This article was published in Australian Dictionary of Biography, Volume 14, (MUP), 1996

Catherine Hardess (1889-1970), artist and designer, was born on 18 November 1889 at Flemington, Melbourne, second daughter of George Henry Hardess, schoolteacher, and his wife Ann Emma, née Taylor, both Melbourne born. Educated at Ballarat and Prahran, in 1919 Catherine was appointed to teach fine art in the girls' school at Swinburne Technical College. Taking leave in May 1923, she travelled to London and studied (1923-25) painting, drawing and ornamental design at the Slade School of Fine Art. In 1926 she returned to Swinburne and continued to teach there until 1934 when she took leave without pay and again sailed for England. She eventually resigned from Swinburne in 1937.
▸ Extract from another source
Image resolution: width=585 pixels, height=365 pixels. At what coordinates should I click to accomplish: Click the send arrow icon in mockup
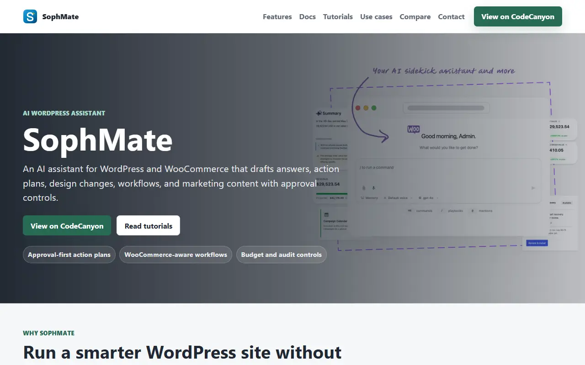coord(533,188)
While in England, Hardess worked with Osborne Robinson, costume and decor designer at the Northampton Repertory Theatre, and was subsequently appointed designer at the Tunbridge Repertory Theatre, Kent. She was joined in London in 1935 by Edith 'Mollie' Grove (b.1909) whom she had met at Swinburne. Grove, who was to be her business partner and companion, completed a diploma with the Kensington Weavers. The two women shared a 'studio' life and travelled together. On their way back to Australia in 1939, they visited Scandinavia, Russia, Poland, Hungary and Greece, looking at craft and educational institutions.

They arrived in Melbourne in August and prepared for an exhibition of the fabrics they had woven in London and in their basement studio in Queen Street. Held at the Hotel Australia and opened by (Sir) Robert Menzies in March 1940, the exhibition featured tweeds, dress fabrics, furnishing materials, floor rugs and accessories. Their business was registered as eclarté Pty Ltd, the name being derived from the French clarté, prefixed by an additional 'e'(always with a lower case). At about this time Hardess chose to be known as Hardress, perhaps to make her surname sound less Germanic, although she never officially altered it.
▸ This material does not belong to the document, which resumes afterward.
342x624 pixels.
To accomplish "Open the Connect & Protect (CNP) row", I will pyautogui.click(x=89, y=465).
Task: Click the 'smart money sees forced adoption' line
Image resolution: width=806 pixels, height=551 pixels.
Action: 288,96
The business prospered, soon employing ten and later thirty-five weavers. Melbourne department stores, including Georges Australia Ltd and Henry Buck Pty Ltd, sold clothing made from eclarté fabric, and four new ranges were made available each season. Although more expensive than many imported fabrics, eclarté materials were preferred by the fashion conscious, by those wishing to support Australian industry and especially by Australian couturiers. In 1960 one of eclarté's fabrics won a gold medal at the first Australian Wool Bureau fashion awards. Official gifts were commissioned from eclarté, including lengths of fabric for Queen Elizabeth II as a gift from the Wool Bureau.

In December 1951 eclarté had moved to a larger building at Dandenong which was opened by Menzies, whose government—through the Wool Bureau and the Institute of Management—encouraged and supported the enterprise shown by the two women. Hardress said of their approach to business: 'There is still room in this modern age for the joy and satisfaction of craftsmanship and creative work in happy surroundings. And it can be made to pay. We have proved it'.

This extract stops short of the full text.